Rows from a screen grounding dataset |

>>>

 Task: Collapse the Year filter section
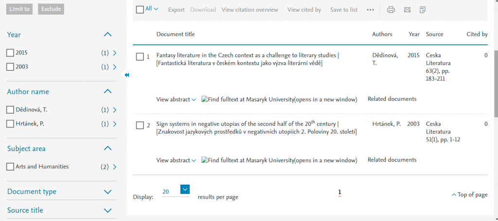[108, 34]
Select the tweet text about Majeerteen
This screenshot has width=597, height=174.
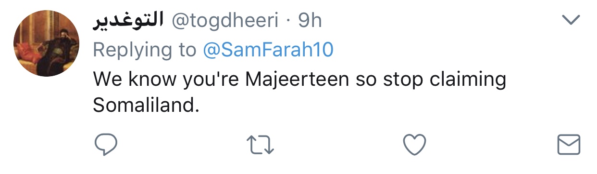pyautogui.click(x=299, y=92)
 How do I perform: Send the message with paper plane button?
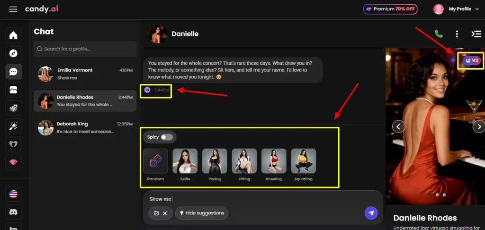tap(371, 213)
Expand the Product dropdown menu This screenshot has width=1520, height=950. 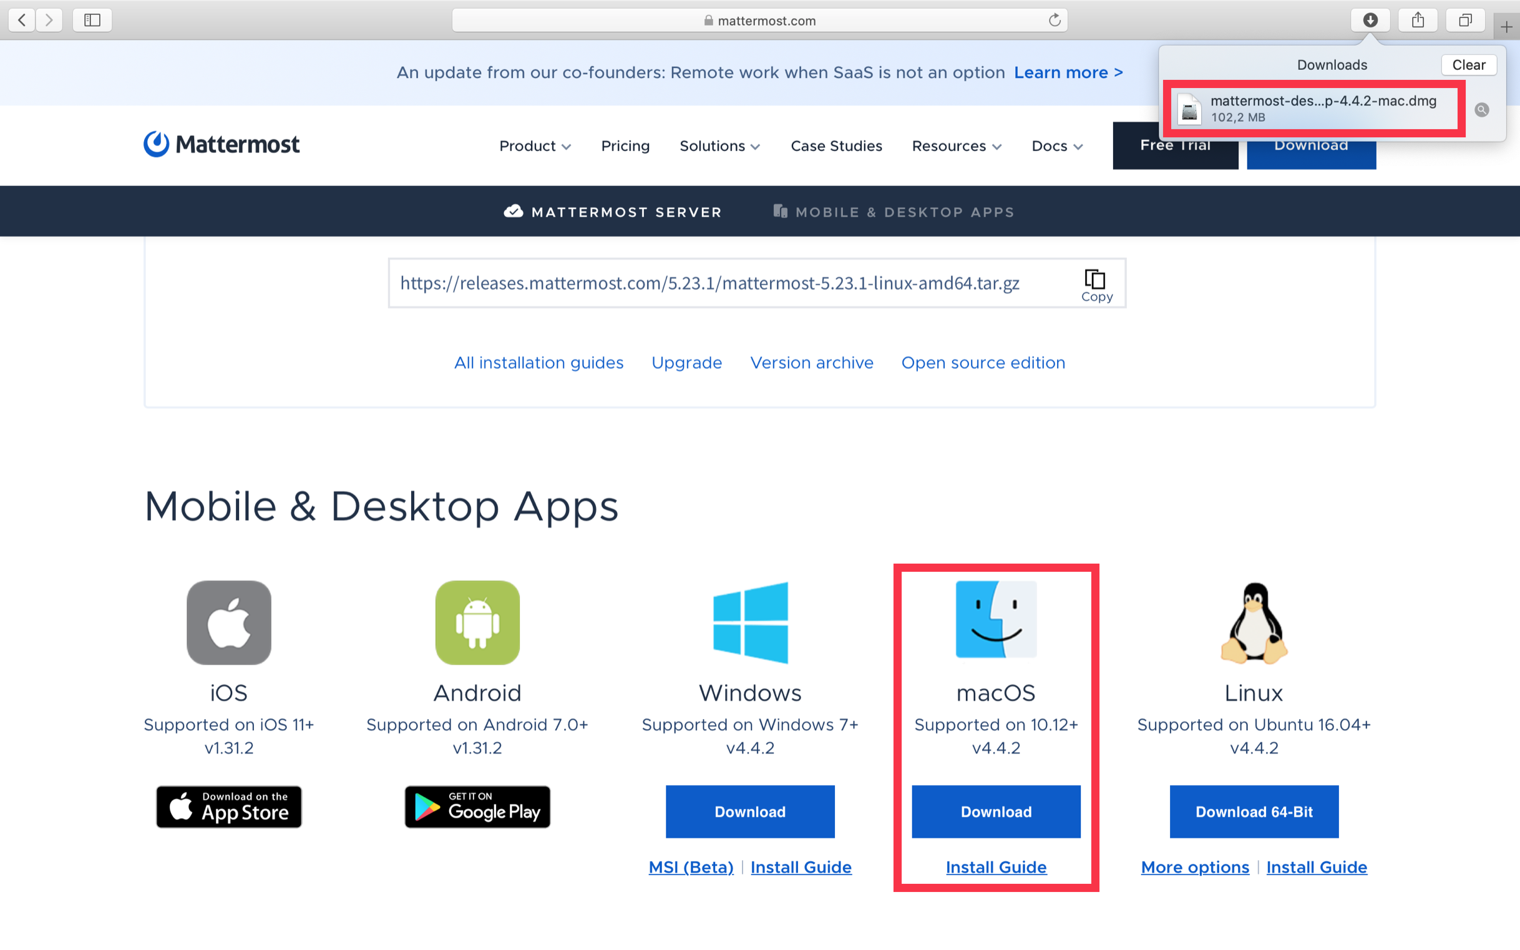pyautogui.click(x=535, y=146)
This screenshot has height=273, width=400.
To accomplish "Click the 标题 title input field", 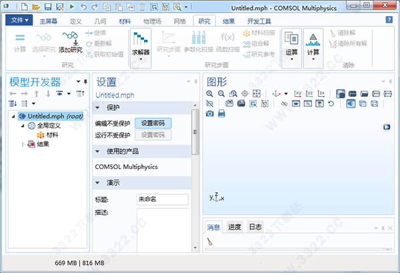I will 161,200.
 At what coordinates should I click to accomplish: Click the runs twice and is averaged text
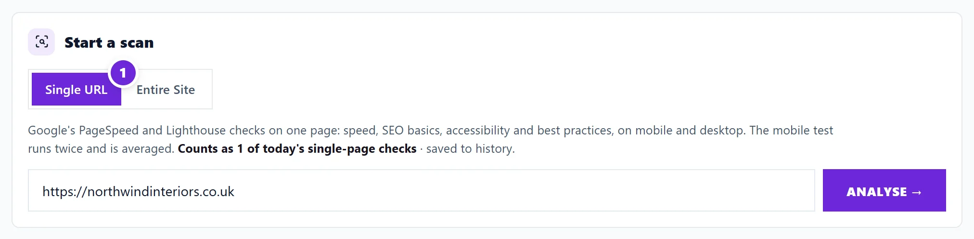pos(101,148)

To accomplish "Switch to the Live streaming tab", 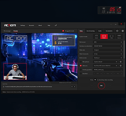I will tap(90, 31).
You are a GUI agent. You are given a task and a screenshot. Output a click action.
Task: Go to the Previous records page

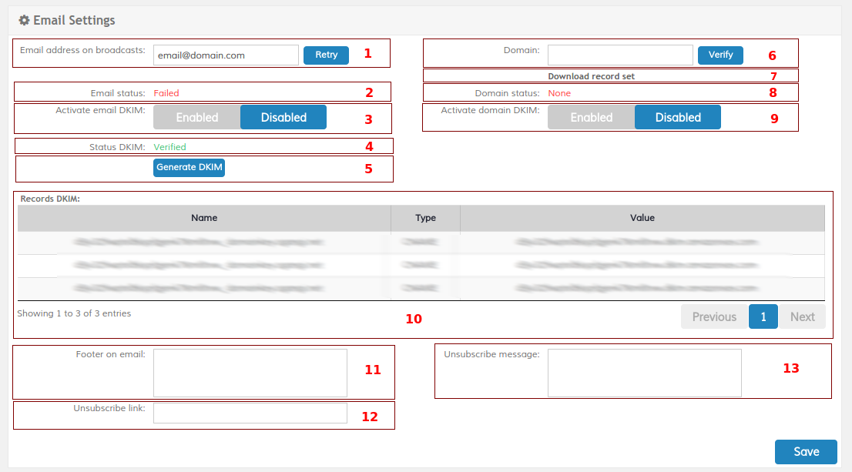tap(714, 316)
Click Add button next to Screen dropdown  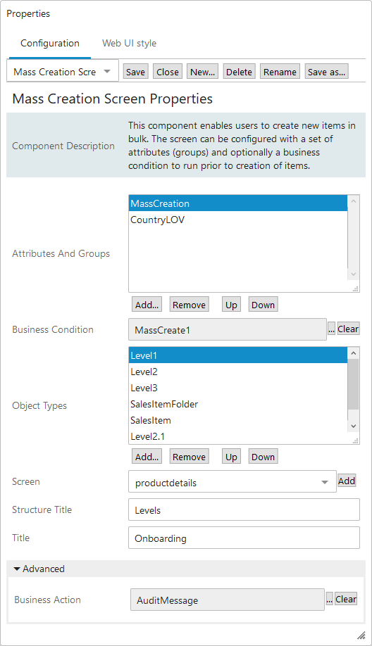tap(347, 481)
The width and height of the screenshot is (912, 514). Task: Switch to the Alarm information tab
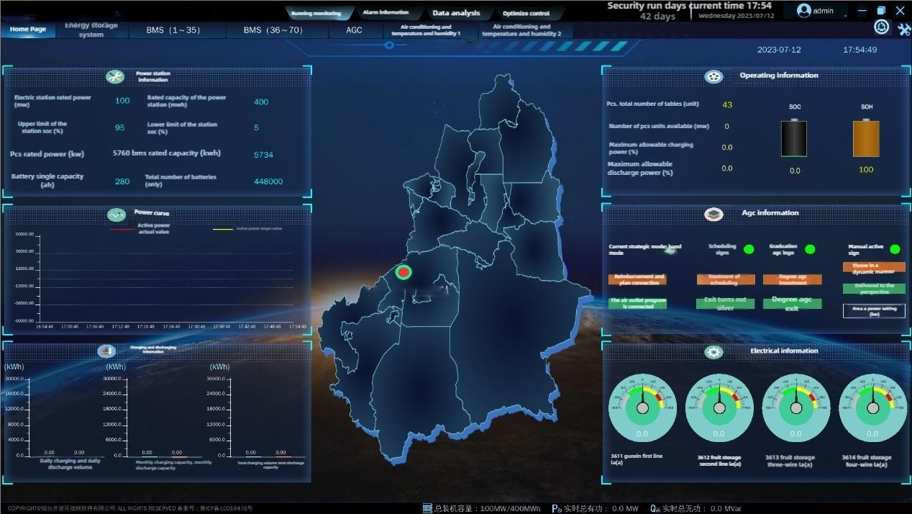[x=386, y=13]
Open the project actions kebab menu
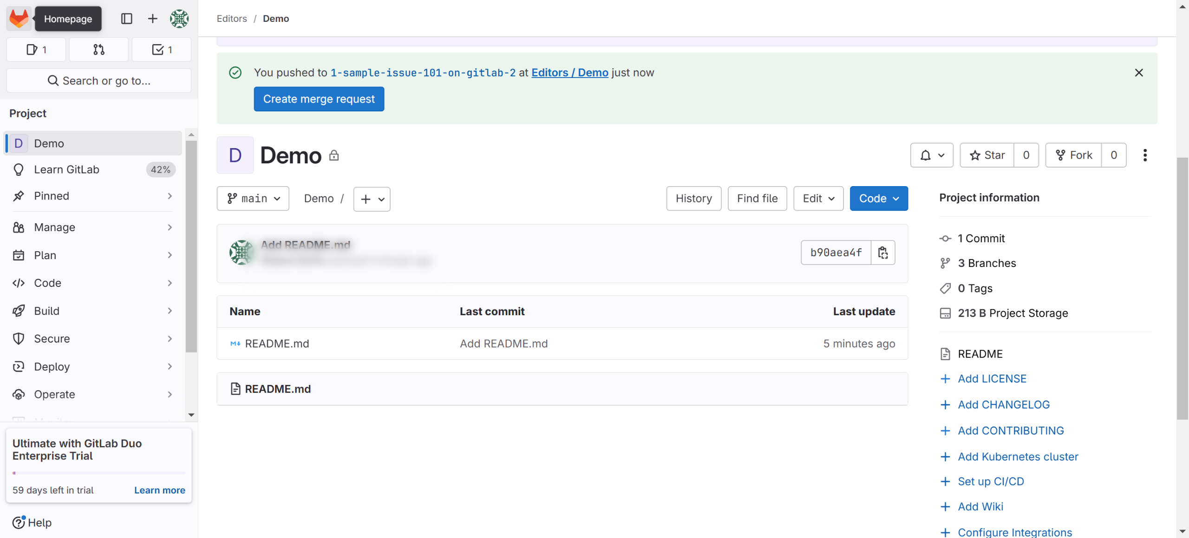 (x=1144, y=155)

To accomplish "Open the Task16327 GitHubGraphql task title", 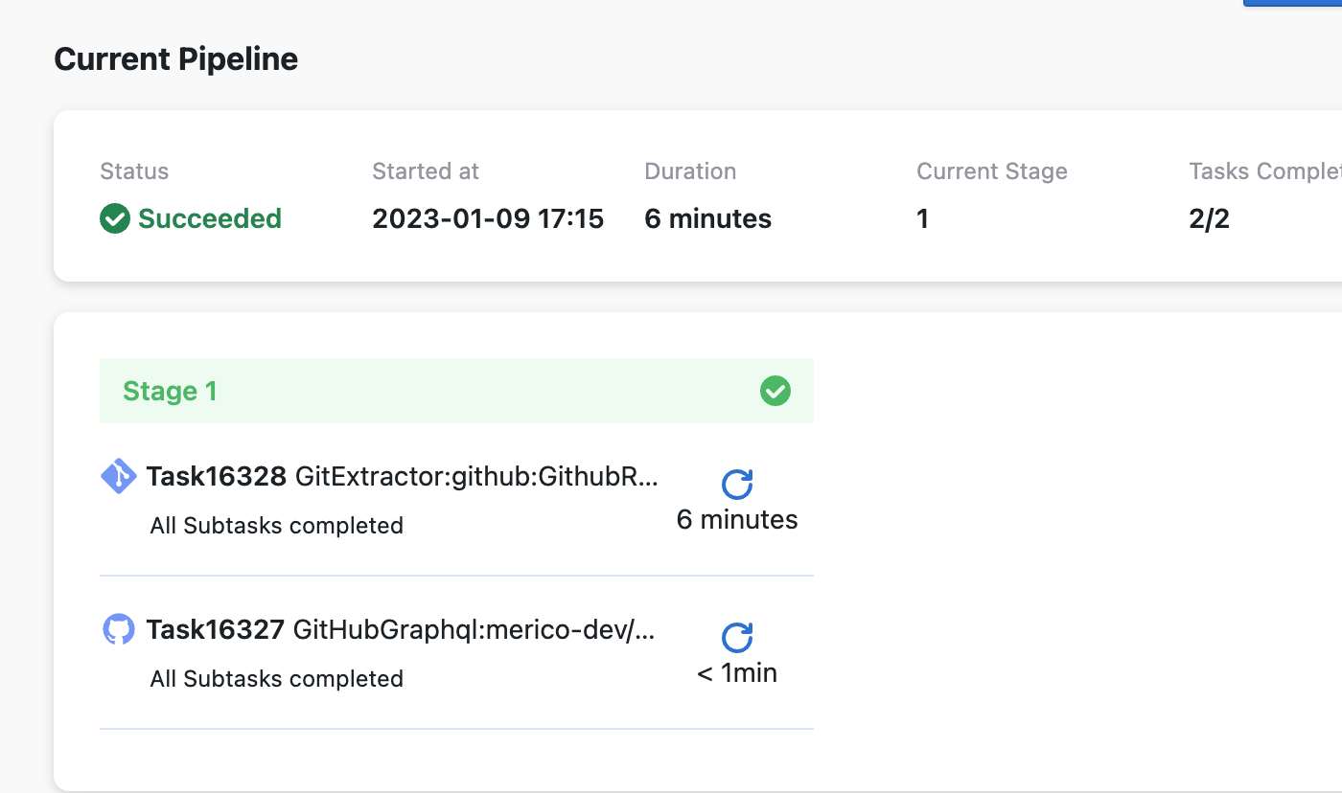I will click(401, 629).
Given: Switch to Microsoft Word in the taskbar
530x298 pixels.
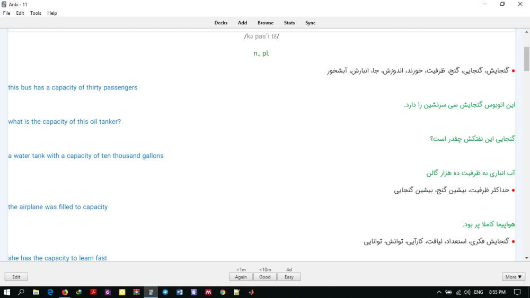Looking at the screenshot, I should (x=179, y=292).
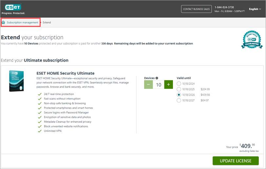This screenshot has width=266, height=169.
Task: Click the Unlimited VPN checkmark icon
Action: [x=40, y=131]
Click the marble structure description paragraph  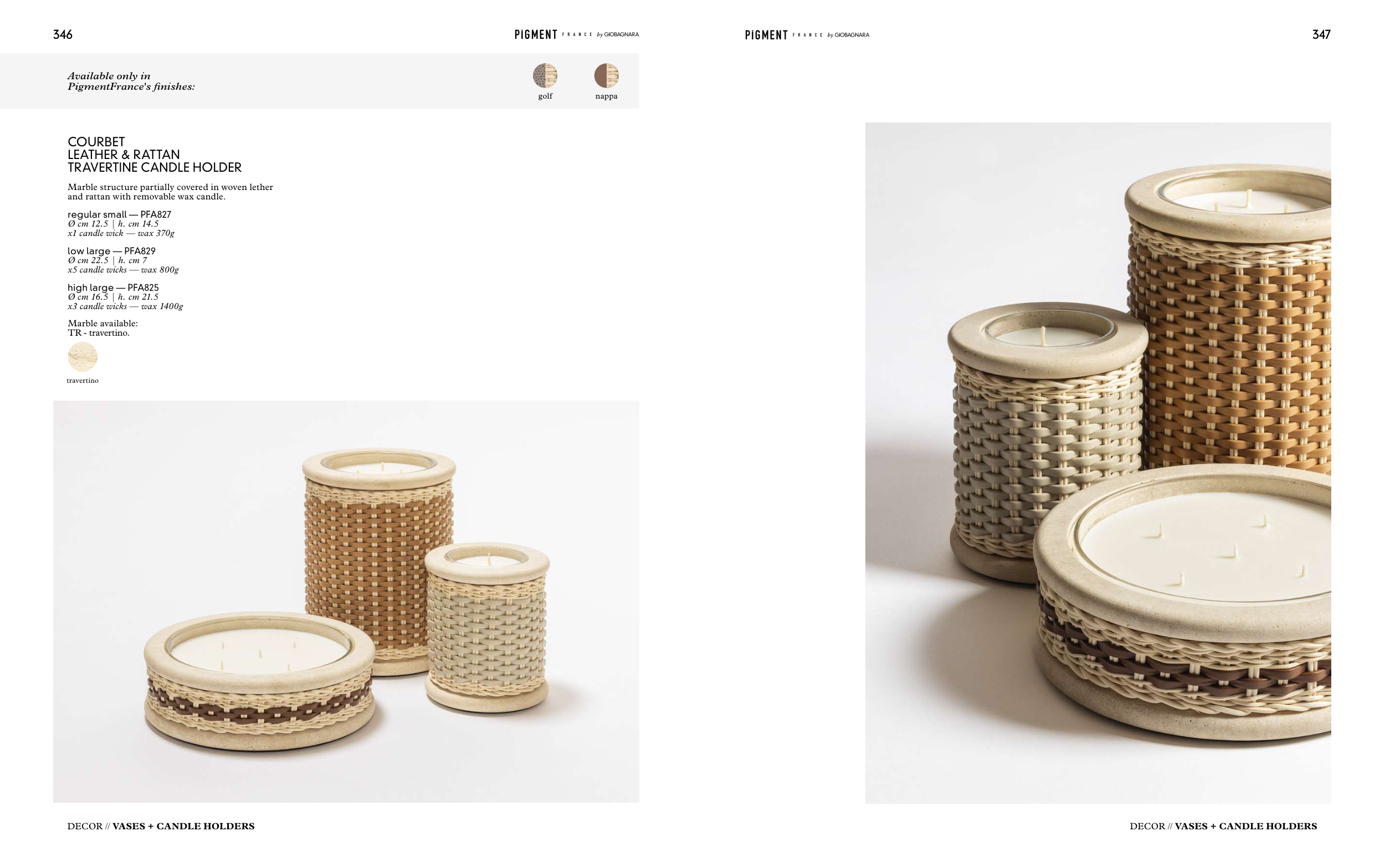170,192
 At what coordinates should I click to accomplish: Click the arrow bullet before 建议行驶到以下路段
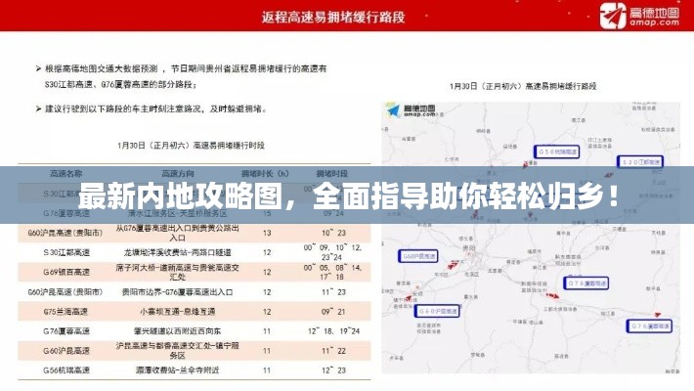(x=38, y=107)
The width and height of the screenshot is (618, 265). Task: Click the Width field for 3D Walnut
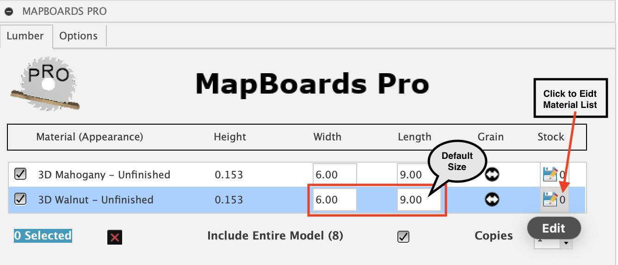point(334,200)
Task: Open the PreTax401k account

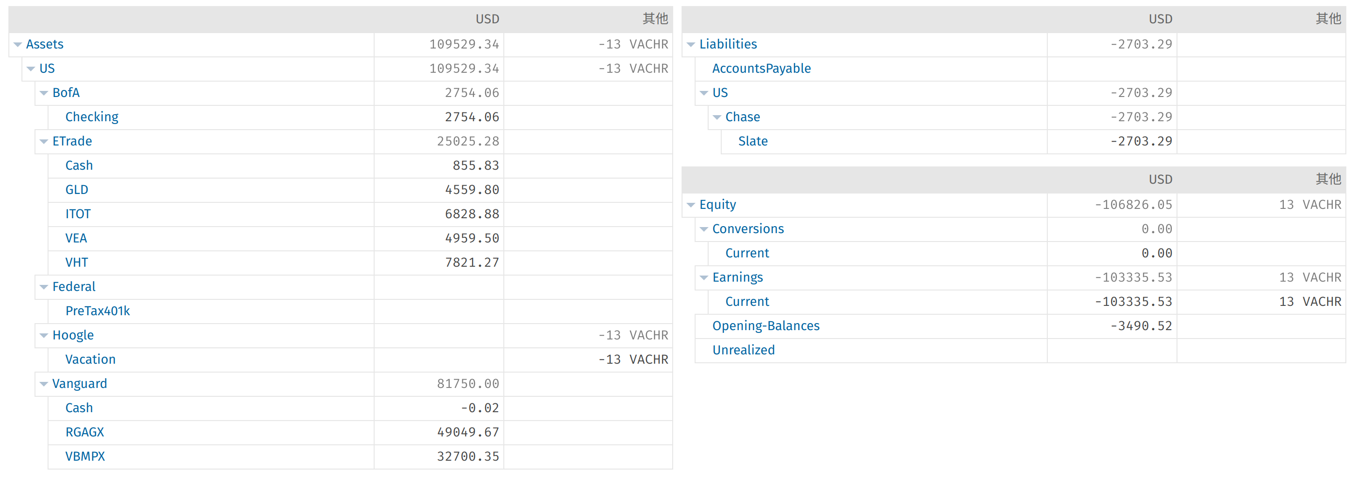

<<<

Work to complete | Please count the lines of the data above that contain the word "what", and reply with only that number.

The solution | 2